I have gotten this question a lot since I started, and upon reflection today, I can say this is not half as bad as I thought it would be. Today I have the budding of an idea: There is a difference between hunger, craving, temptation, and Hunger. I have not gotten to the point only after 8 days where I am some yogi guru on juice fasting, but this is the thinking juice fast blog, and here I am thinking on "paper." So here goes:
hunger - small "h", is something you feel when you miss a meal, or when your brain is working in conjunction with your stomach, listening for even the smallest rumble as a sign that you need more food now. You maybe missed lunch and your stomach protests and you want a good dinner to compensate. That hunger ain't shit. Now, I did not really know that in my bones before. I think I always told myself I needed 3 square meals, the food pyramid, all my servings of fruits and veggies yadda yadda yadda, surely a product of years of hearing about all that stuff from the government and the industrial farming industry. Think about it, the dairy farmers and their happy cows want us to eat cheese and other dairy products, the sugar industry wants us to believe that "real sugar" is the best sugar, beef producers want us to eat certified Angus beef, and what I think the biggest joke of late is the corn producers telling us that high fructose corn syrup in that gallon jug of Brand X fruit drink is good for us. Whatever!

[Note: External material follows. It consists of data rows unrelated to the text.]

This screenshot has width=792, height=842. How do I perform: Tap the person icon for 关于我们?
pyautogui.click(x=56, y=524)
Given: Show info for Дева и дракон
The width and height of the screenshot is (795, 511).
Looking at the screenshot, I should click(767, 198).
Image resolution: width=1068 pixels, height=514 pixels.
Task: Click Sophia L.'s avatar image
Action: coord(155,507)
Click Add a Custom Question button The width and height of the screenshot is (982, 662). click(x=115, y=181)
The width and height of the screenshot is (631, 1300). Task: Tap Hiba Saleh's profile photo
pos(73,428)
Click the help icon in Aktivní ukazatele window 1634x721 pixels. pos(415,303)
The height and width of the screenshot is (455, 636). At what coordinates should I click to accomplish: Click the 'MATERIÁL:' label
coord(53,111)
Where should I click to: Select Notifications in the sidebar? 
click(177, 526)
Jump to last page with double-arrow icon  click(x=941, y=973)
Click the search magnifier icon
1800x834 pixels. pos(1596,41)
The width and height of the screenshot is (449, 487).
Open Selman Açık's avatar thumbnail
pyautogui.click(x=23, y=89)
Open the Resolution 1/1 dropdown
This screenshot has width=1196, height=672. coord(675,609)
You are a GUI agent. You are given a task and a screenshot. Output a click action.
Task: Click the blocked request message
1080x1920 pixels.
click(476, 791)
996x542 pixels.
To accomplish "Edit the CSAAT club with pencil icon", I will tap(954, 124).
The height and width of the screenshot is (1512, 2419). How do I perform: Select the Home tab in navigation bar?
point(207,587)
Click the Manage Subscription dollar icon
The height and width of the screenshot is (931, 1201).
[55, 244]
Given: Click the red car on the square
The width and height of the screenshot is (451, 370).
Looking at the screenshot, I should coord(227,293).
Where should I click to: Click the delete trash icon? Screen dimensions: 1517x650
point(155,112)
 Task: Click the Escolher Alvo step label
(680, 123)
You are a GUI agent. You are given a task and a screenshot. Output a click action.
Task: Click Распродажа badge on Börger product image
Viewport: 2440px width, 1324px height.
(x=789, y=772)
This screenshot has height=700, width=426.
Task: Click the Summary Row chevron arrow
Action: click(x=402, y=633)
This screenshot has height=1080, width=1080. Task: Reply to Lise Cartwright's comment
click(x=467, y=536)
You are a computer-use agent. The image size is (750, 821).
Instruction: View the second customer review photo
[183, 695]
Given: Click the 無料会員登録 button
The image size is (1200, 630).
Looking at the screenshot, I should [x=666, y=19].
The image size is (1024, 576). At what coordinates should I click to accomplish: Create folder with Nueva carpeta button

cravings - I am not sure if it is mostly a bi-product of commercials/marketing, smelling food and the sensory memory attached to those smells, or a some emotional fall back, but in 8 days I have learned a bit more about what cravings really are in my body. When you are taking hunger out of the equation, meaning you ignore the angry stomach and the grumbles of your digestive track, you mind starts going through its store of triggers to try to get you to eat. It says "well, that direct approach of logic didn't work, let's go 'round and be a bit sneeky." When you catch yourself it is kind of funny, I imagine shaking a finger at my own mind.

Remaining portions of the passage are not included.